A solução para tal enigma sobre a lógica do raciocínio prático é reconhecer que os princípios valorativos não são corretamente afirmados na forma ‘é errado mentir’. Pois nem todas as mentiras são erradas; há casos em que alguém tem que mentir em nome de alguma consideração mais importante. O fato de que uma ação é uma mentira, ou a quebra de uma promessa, ou um dispêndio de tempo, é um ponto contra a razão, a ser avaliado juntamente com outras razões para a ação. Toda ação que executamos, ou acreditamos executar, possui algo contra e algo a favor a ser dito sobre ela; mas falamos de conflito apenas quando os prós e os contras são avaliados e levados próximos ao equilíbrio. Uma simples dedução pode me dizer que, se desejo cumprir uma promessa A, eu devo estar em Addis Ababa em um certo dia, e se desejo cumprir uma promessa B, eu devo estar em Bora Bora ao mesmo tempo; mas a lógica não pode me dizer qual delas cumprir.
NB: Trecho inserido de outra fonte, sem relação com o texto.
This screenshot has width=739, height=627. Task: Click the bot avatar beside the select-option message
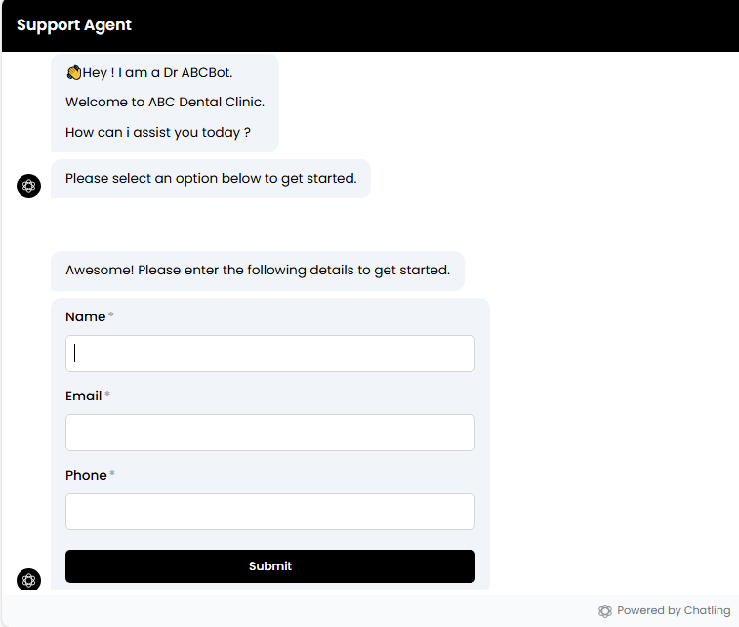29,186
Sendo assim, não é claro em que medida qualquer uma dessas ações seria irracional. Também a irracionalidade não fica clara se julgo que, considerando tudo o que deve ser considerado, eu devo cumprir a promessa A e, no entanto, eu cumpro a promessa B. Pois o primeiro juízo é meramente condicional: à luz de todas as minhas evidências, eu devo fazer A; e isso não pode contradizer o juízo incondicional de que eu devo fazer B. A inconsistência interna pura é introduzida apenas se eu também sustentar — como de fato sustento — que devo agir de acordo com meu melhor juízo o que eu presumir como melhor ou obrigatório, considerando tudo o que deve ser considerado.
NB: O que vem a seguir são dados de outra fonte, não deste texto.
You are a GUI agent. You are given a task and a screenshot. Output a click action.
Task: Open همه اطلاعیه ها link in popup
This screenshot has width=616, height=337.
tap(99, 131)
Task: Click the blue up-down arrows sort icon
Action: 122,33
Uma concepção puramente formal do que é irracional em um ato acrático é, então, que o agente vai contra seu próprio princípio de segunda ordem segundo o qual ele deve agir com base naquilo que ele sustenta ser o melhor, considerando tudo o que deve ser considerado. É apenas quando podemos descrever sua ação exatamente dessa forma que há um problema para explicá-lo. Se o agente não possui o princípio segundo o qual ele deve agir de acordo com o que acredita ser o melhor, considerando tudo o que deve ser considerado, então, embora sua ação possa ser irracional do nosso ponto de vista, ela não precisa sê-lo de seu próprio ponto de vista — pelo menos não de modo a acarretar um problema para a explicação. Isso porque, para explicar o seu comportamento, precisamos apenas dizer que o seu desejo de fazer o que ele considerou como o melhor, considerando tudo o que deve ser considerado, não foi tão forte quanto o seu desejo de fazer algo mais.
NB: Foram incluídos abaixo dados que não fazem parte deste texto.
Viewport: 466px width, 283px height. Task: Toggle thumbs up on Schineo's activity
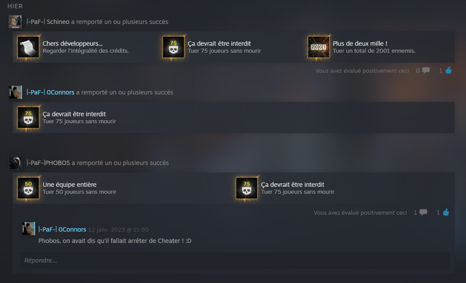tap(449, 71)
Mas como podemos explicar a ação de alguém que consciente e intencionalmente age contra o seu próprio princípio? A explicação, é claro, deve conter algum aspecto que vai além do Princípio de Platão; do contrário, a ação é perfeitamente racional. Por outro lado, a explicação deve reter o ponto central do Princípio de Platão; do contrário, a ação não é intencional. Uma abordagem como essa parece satisfazer ambas as exigências: já concordamos que há uma explicação normal de razão para um ato acrático. Assim, o homem que retorna ao parque para recolocar o galho tem uma razão: eliminar o perigo. Mas, em assim o fazendo, ele ignora o seu princípio de agir de acordo com o que ele pensa ser o melhor, considerando tudo o que deve ser considerado. E não se pode negar que ele tem um motivo para ignorar seu princípio, a saber, que ele quer, talvez muito fortemente, colocar o galho em sua posição original. Digamos que o seu motivo realmente explique o fato de que ele deixa de agir de acordo com seu princípio. Esse é o ponto em que a irracionalidade é introduzida. Pois o desejo de recolocar o galho desempenhou um papel na decisão de fazer isso duas vezes. Primeiro, foi uma consideração em favor de recolocar o galho, uma consideração que, na opinião do agente, foi menos importante do que as razões para não retornar ao parque. O agente então concluiu que, considerando tudo o que deve ser considerado, ele não deveria retornar ao parque. Dado que o seu princípio segundo o qual ele devia agir com base em tal conclusão, a coisa racional a fazer era, obviamente, não retornar ao parque. A irracionalidade surgiu quando o seu desejo de retornar o fez ignorar e anular o seu princípio. Pois embora o seu motivo de ignorar o seu princípio fora uma razão para ignorar o princípio, não foi uma razão contra o próprio princípio e, assim, quando ela surgiu desse segundo modo, ela era irrelevante enquanto uma razão, ao princípio e à ação. A irracionalidade depende da distinção entre uma razão para se possuir, ou agir de acordo com, um princípio, e uma razão para o princípio.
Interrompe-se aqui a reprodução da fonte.